**What you should do**
Copy out every line of the listing below, keeping each character as it stands.

**Exercise inputs**
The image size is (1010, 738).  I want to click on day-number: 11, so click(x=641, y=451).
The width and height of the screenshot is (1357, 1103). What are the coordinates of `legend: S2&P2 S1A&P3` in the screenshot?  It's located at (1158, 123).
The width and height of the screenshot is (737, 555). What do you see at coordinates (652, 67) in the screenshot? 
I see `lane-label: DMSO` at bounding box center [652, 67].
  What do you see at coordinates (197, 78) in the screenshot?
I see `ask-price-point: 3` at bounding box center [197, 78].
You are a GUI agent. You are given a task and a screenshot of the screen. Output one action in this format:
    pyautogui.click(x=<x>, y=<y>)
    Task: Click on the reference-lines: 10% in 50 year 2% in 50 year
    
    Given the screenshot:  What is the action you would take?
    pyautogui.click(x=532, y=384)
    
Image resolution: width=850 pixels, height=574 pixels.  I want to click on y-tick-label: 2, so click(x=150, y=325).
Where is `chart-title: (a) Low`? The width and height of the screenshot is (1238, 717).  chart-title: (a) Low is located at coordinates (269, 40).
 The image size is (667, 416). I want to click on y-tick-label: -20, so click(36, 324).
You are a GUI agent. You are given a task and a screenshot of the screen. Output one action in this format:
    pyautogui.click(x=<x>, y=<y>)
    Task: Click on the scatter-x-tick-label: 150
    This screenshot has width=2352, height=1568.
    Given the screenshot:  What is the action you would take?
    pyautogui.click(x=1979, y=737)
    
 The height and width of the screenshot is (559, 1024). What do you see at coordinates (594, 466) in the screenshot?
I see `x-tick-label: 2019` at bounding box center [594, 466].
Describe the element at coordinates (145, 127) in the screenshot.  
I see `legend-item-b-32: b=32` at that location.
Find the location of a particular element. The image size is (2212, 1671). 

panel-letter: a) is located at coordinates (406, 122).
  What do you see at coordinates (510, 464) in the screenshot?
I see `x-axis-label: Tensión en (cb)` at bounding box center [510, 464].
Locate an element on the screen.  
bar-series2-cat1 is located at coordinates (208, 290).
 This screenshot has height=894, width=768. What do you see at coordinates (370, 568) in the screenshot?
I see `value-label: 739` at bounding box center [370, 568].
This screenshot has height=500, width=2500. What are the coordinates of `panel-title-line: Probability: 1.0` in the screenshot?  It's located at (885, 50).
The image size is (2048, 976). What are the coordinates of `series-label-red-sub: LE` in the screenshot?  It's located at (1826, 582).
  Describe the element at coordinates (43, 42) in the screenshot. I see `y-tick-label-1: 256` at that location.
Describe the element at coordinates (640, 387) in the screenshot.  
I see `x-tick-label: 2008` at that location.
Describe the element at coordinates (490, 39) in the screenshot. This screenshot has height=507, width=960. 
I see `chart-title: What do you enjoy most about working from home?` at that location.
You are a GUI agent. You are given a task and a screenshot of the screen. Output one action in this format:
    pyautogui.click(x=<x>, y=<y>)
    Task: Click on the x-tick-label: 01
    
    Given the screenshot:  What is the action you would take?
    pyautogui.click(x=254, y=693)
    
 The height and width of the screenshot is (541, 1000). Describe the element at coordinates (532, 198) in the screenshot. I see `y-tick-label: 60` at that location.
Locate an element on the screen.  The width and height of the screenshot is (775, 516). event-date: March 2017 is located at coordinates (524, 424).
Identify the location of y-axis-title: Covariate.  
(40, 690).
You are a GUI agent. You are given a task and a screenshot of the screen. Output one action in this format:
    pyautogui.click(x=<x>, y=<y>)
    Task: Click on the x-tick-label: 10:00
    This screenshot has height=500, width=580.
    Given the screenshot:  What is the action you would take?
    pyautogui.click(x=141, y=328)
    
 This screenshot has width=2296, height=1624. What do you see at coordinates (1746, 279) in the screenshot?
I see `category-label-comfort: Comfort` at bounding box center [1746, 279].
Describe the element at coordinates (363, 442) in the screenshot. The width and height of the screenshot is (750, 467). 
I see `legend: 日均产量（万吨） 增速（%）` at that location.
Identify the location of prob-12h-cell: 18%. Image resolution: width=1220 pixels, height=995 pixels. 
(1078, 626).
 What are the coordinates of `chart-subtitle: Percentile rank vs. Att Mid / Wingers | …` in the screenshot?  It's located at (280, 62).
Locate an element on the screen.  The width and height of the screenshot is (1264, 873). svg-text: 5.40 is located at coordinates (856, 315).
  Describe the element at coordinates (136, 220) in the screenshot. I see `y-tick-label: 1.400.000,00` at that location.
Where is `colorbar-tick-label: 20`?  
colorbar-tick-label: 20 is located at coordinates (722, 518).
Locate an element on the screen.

**Response area**
The image size is (1010, 738).  I want to click on day-number: 11, so click(x=641, y=451).
The width and height of the screenshot is (1357, 1103). What are the coordinates of `legend: S2&P2 S1A&P3` in the screenshot?  It's located at (1158, 123).
The width and height of the screenshot is (737, 555). What do you see at coordinates (652, 67) in the screenshot? 
I see `lane-label: DMSO` at bounding box center [652, 67].
  What do you see at coordinates (197, 78) in the screenshot?
I see `ask-price-point: 3` at bounding box center [197, 78].
You are a GUI agent. You are given a task and a screenshot of the screen. Output one action in this format:
    pyautogui.click(x=<x>, y=<y>)
    Task: Click on the reference-lines: 10% in 50 year 2% in 50 year
    
    Given the screenshot:  What is the action you would take?
    pyautogui.click(x=532, y=384)
    
Image resolution: width=850 pixels, height=574 pixels.  I want to click on y-tick-label: 2, so click(x=150, y=325).
Where is `chart-title: (a) Low`? The width and height of the screenshot is (1238, 717).  chart-title: (a) Low is located at coordinates (269, 40).
 The image size is (667, 416). I want to click on y-tick-label: -20, so click(36, 324).
You are a GUI agent. You are given a task and a screenshot of the screen. Output one action in this format:
    pyautogui.click(x=<x>, y=<y>)
    Task: Click on the scatter-x-tick-label: 150
    This screenshot has width=2352, height=1568.
    Given the screenshot:  What is the action you would take?
    pyautogui.click(x=1979, y=737)
    
 The height and width of the screenshot is (559, 1024). What do you see at coordinates (594, 466) in the screenshot?
I see `x-tick-label: 2019` at bounding box center [594, 466].
Describe the element at coordinates (145, 127) in the screenshot.  
I see `legend-item-b-32: b=32` at that location.
Find the location of a particular element. The image size is (2212, 1671). 

panel-letter: a) is located at coordinates (406, 122).
  What do you see at coordinates (510, 464) in the screenshot?
I see `x-axis-label: Tensión en (cb)` at bounding box center [510, 464].
Locate an element on the screen.  
bar-series2-cat1 is located at coordinates (208, 290).
 This screenshot has height=894, width=768. What do you see at coordinates (370, 568) in the screenshot?
I see `value-label: 739` at bounding box center [370, 568].
This screenshot has height=500, width=2500. What are the coordinates of `panel-title-line: Probability: 1.0` in the screenshot?  It's located at (885, 50).
The image size is (2048, 976). What are the coordinates of `series-label-red-sub: LE` in the screenshot?  It's located at (1826, 582).
  Describe the element at coordinates (43, 42) in the screenshot. I see `y-tick-label-1: 256` at that location.
Describe the element at coordinates (640, 387) in the screenshot.  
I see `x-tick-label: 2008` at that location.
Describe the element at coordinates (490, 39) in the screenshot. This screenshot has height=507, width=960. 
I see `chart-title: What do you enjoy most about working from home?` at that location.
You are a GUI agent. You are given a task and a screenshot of the screen. Output one action in this format:
    pyautogui.click(x=<x>, y=<y>)
    Task: Click on the x-tick-label: 01
    
    Given the screenshot:  What is the action you would take?
    pyautogui.click(x=254, y=693)
    
 The height and width of the screenshot is (541, 1000). Describe the element at coordinates (532, 198) in the screenshot. I see `y-tick-label: 60` at that location.
Locate an element on the screen.  The width and height of the screenshot is (775, 516). event-date: March 2017 is located at coordinates (524, 424).
Identify the location of y-axis-title: Covariate.  
(40, 690).
You are a GUI agent. You are given a task and a screenshot of the screen. Output one action in this format:
    pyautogui.click(x=<x>, y=<y>)
    Task: Click on the x-tick-label: 10:00
    This screenshot has height=500, width=580.
    Given the screenshot:  What is the action you would take?
    pyautogui.click(x=141, y=328)
    
 This screenshot has width=2296, height=1624. What do you see at coordinates (1746, 279) in the screenshot?
I see `category-label-comfort: Comfort` at bounding box center [1746, 279].
Describe the element at coordinates (363, 442) in the screenshot. The width and height of the screenshot is (750, 467). 
I see `legend: 日均产量（万吨） 增速（%）` at that location.
Identify the location of prob-12h-cell: 18%. Image resolution: width=1220 pixels, height=995 pixels. 
(1078, 626).
 What are the coordinates of `chart-subtitle: Percentile rank vs. Att Mid / Wingers | …` in the screenshot?  It's located at (280, 62).
Locate an element on the screen.  The width and height of the screenshot is (1264, 873). svg-text: 5.40 is located at coordinates (856, 315).
  Describe the element at coordinates (136, 220) in the screenshot. I see `y-tick-label: 1.400.000,00` at that location.
Where is `colorbar-tick-label: 20`?  
colorbar-tick-label: 20 is located at coordinates (722, 518).
Locate an element on the screen.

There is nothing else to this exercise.